E T Mensah & My Pen - Kwesi Yankah
22, 10, 2023
193
He was one of my favorite themes as a weekly columnist and gave me headlines for several years. E T was our whipping boy but was sporty enough not to spit fire in a dicey political era. To entertain my huge readership in the 1990s, I simply referred to him as, E T Mensah and His Tempos Band in oblique reference to his namesake the great high-life musician. If you were a weekly columnist in search of topics in a dry season, E T was easy fodder knowing that he was the Mayor of Accra where you lived. When he later became Minister for Youth & Sports, it was even easier: the fortunes of the Black Stars touched every Ghanaian.

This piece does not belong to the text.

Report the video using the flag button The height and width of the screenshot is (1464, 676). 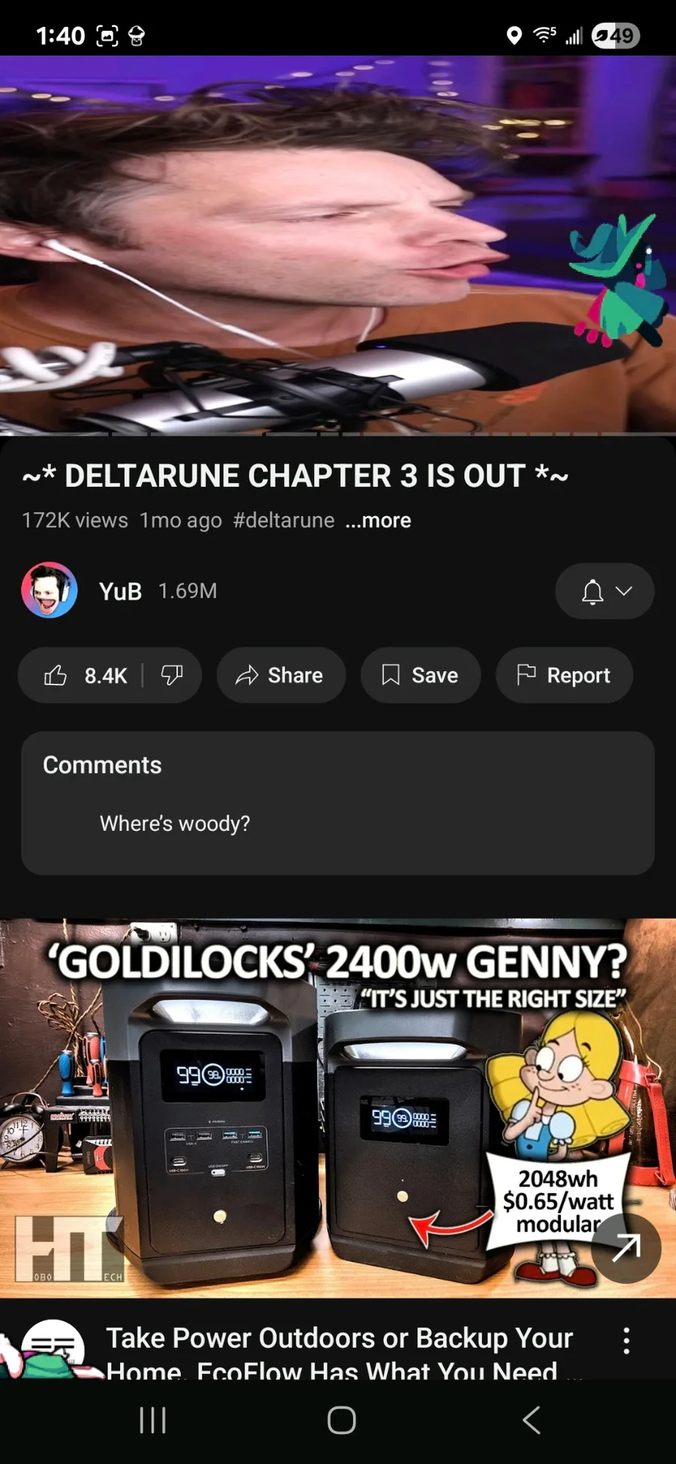(564, 676)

E T Mensah had also worked at the University of Ghana accounts office long before he went into politics, so we in Legon knew him ‘like our cloth.’
So then, the least thing: E T Mensah. Accra is filthy, E T Mensah. Gutters are smelly, E T Mensah. The dirt in Ghana’s stomach, E T Mensah; taking Ghana for a check up, E T Mensah; Nima Old Boys, E T Mensah; new tax rates for Makola women, who’s to blame: E T Mensah.
Listen to my pen, 1991.
“As for home, how could it be cool, when shopkeepers and traders in Accra are dancing in the streets to the music of E T Mensah? I visited the city on Tuesday in an attempt to buy charlie wote, but all shops were closed; instead, shopkeepers and their children had massed up in the streets holding placards and chanting war songs.
“To E T I wish all the best of luck in his attempt to explain to traders why he came up with a ¢50,000 annual toll. Somebody better step in from above, for it seems the gentleman with his boyish golden necklace, has flopped in his public relations with clients.” I clenched my teeth writing this.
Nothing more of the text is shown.